▸ **What is needed**: Each line in the records below that has the word "type" should be copied.

Stored entries
++++++++++++++++++++
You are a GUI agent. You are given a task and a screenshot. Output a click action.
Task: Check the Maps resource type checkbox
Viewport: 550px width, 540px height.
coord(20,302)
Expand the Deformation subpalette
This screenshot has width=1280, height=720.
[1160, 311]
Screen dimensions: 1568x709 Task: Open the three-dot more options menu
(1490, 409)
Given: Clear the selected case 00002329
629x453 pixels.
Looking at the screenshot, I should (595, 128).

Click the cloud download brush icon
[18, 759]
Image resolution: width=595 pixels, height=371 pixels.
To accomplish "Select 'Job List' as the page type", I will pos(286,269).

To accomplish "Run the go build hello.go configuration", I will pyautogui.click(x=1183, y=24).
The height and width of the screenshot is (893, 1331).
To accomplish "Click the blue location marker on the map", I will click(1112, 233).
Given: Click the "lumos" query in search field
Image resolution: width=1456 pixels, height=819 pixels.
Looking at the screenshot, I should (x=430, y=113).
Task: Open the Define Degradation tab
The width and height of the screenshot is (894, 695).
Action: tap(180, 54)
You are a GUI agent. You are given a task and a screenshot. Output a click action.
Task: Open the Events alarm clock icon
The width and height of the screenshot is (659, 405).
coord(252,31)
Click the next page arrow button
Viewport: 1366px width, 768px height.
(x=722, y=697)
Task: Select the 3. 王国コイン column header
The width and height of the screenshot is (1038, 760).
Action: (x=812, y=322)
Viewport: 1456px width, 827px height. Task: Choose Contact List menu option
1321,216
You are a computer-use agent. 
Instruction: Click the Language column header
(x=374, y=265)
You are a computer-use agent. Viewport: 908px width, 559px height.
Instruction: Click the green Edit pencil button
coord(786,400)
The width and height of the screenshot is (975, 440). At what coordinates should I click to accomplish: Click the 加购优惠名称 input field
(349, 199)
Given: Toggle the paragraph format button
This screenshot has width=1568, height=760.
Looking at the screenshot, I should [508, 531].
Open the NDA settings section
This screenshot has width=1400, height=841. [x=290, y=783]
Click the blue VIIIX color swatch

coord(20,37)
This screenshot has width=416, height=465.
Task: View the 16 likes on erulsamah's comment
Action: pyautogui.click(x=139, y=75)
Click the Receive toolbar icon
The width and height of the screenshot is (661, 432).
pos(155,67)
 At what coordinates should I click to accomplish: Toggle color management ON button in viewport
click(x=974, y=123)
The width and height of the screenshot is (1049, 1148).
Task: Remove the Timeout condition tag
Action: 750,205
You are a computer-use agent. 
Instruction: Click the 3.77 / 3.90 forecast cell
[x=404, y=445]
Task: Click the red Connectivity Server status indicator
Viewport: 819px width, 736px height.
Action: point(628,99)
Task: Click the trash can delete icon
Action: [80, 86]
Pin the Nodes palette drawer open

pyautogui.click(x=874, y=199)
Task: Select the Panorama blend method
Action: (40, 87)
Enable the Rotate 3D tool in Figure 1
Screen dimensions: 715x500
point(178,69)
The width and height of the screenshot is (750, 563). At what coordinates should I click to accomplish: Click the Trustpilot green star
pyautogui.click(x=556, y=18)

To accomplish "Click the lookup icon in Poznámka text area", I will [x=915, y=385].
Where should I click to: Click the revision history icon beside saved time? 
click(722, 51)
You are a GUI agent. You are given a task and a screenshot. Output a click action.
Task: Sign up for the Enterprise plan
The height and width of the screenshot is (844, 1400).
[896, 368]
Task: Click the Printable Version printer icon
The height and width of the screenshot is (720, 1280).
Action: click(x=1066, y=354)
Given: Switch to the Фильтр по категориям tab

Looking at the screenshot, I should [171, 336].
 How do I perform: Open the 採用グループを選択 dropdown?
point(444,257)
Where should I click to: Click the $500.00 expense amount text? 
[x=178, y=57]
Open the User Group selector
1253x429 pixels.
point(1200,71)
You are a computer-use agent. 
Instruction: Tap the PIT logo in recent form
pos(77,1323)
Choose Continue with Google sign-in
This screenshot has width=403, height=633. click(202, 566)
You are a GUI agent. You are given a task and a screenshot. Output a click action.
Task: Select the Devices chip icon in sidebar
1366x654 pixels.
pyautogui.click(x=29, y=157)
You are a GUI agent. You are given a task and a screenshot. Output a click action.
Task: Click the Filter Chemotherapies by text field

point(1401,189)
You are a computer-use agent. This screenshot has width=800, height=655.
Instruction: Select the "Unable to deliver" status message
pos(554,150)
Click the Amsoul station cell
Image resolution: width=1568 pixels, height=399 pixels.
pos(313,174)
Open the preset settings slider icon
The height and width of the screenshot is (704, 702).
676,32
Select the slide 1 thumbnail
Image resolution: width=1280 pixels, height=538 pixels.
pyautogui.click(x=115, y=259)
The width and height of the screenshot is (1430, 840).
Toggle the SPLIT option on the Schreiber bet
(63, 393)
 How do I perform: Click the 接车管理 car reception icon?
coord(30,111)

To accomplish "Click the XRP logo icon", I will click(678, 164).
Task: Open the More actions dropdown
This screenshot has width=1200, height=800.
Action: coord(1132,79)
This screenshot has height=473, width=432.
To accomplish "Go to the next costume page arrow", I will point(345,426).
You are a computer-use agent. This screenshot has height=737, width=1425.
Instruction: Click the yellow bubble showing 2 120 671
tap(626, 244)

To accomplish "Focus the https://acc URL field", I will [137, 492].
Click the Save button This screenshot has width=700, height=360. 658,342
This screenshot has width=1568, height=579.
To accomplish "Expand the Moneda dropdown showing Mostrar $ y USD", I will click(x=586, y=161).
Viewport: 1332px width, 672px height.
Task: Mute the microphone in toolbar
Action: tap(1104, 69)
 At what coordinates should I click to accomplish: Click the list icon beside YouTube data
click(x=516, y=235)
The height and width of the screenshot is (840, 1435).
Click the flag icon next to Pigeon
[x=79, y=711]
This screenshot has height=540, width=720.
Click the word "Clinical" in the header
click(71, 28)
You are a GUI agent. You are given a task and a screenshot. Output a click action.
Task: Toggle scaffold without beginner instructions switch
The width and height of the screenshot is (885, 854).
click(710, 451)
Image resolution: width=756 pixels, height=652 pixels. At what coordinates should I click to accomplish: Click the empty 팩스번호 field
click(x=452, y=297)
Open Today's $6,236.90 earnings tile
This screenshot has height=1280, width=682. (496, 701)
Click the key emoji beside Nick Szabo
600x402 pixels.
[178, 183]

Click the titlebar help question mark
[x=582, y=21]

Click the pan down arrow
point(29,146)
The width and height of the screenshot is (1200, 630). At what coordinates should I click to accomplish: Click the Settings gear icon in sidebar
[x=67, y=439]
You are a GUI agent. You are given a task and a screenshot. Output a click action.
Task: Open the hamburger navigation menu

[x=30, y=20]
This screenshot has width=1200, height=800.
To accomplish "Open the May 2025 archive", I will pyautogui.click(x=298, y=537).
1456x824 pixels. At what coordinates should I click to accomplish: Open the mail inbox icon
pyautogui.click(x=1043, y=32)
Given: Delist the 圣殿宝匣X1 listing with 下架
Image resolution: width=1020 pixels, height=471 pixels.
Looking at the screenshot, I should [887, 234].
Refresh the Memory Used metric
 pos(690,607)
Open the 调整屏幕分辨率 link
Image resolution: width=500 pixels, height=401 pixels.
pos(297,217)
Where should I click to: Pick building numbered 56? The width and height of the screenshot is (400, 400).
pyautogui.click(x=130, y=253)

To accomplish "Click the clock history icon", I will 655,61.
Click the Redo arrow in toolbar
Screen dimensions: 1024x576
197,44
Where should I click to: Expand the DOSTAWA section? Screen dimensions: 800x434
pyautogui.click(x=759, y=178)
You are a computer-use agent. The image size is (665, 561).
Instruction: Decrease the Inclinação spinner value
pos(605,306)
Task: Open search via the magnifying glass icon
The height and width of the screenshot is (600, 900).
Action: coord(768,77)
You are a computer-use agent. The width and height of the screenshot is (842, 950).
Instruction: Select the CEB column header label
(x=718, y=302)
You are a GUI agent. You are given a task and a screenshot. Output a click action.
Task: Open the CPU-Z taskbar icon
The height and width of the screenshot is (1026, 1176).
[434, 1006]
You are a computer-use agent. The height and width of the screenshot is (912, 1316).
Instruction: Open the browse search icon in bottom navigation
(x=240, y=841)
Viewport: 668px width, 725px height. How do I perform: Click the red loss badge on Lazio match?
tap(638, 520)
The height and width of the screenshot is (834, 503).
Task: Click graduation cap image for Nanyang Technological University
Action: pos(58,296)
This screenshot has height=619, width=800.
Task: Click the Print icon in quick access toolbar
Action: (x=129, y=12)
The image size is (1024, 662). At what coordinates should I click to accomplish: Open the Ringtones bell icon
++++++++++++++++++++
▸ **Your response**:
Task: Check the Maps resource type checkbox
To accomplish "Select 'Job List' as the page type", I will pos(286,269).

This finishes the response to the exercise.